● Excerpted text
The scene I’m talking about is eerily reminiscent of the D-Day beach landing scene at the beginning of the Hanks’ movie, even though it was written nearly forty years earlier. I don’t know if it’s a coincidence or if it provided inspiration, but the similarities are striking.

The novel is (now) called Hell Has No Heroes, by Wayne Robinson, but the title was Barbara back when I read it. I’m not sure when they changed it or why, but it’s relatively hard to find a pre-change version without spending a stupid amount of money. It’s only available to read Amish-fashion, on paper, which isn’t ideal given the state of my vision, but it’s definitely worth the eye strain.

dd tank (Duplex Drive Sherman) knocked out on the beach on D-Day of Operation Overlord
A Duplex Drive (DD) tank on the beach shortly after the landings of June 6th, 1944. The DD tanks were Shermans modified to “swim” ashore from their Landing Craft. Some of them actually managed to do it.

Barbara is a DD, or Duplex Drive tank (see above), in a fictional independent tank battalion hitting Omaha Beach on D-Day during Operation Overlord. Every tank in the battalion has a name, the first letter of which corresponds to one of its companies, Able, Baker, Charlie, and Dog. Barbara and her crew are obviously in B Co.

Writing with accuracy and verisimilitude wouldn’t have been a stretch for the author. He was in a Sherman of the 743rd Tank Battalion when it landed between Dog Green and Easy Green on June 6th, 1944, in support of the 116th Regimental Combat Team. Reviewers have described it using phrases like “semi-autobiographical”, “barely fictional”, and similar terms. You can see why when you read it.

Collection entries

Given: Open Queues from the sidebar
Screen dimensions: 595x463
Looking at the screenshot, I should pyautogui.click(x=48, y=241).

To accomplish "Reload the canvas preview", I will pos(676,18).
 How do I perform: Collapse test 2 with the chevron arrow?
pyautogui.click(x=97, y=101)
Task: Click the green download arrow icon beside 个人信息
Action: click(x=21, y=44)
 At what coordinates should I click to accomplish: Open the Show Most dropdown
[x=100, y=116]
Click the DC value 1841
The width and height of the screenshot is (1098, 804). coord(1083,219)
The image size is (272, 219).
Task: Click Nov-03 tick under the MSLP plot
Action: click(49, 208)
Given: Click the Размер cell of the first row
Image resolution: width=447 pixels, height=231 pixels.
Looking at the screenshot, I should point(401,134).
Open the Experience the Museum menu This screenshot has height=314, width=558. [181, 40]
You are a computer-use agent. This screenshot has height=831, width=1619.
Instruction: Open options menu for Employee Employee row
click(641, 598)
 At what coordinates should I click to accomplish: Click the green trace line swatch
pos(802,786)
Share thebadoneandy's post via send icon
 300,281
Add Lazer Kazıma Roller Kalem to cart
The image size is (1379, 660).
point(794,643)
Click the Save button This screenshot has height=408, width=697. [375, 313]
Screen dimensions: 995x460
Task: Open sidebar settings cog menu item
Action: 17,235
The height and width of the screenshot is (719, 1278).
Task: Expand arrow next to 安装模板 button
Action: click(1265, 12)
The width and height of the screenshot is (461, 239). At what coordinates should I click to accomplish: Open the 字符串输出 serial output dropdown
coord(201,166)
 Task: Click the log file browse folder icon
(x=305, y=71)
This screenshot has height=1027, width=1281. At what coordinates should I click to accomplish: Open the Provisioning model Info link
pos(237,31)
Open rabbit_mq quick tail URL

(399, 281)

● What the task requires
Quote the passage on the D-Day tank novel verbatim, starting with "dd tank (Duplex" and going on through "managed to do it.".

● Task response
dd tank (Duplex Drive Sherman) knocked out on the beach on D-Day of Operation Overlord
A Duplex Drive (DD) tank on the beach shortly after the landings of June 6th, 1944. The DD tanks were Shermans modified to “swim” ashore from their Landing Craft. Some of them actually managed to do it.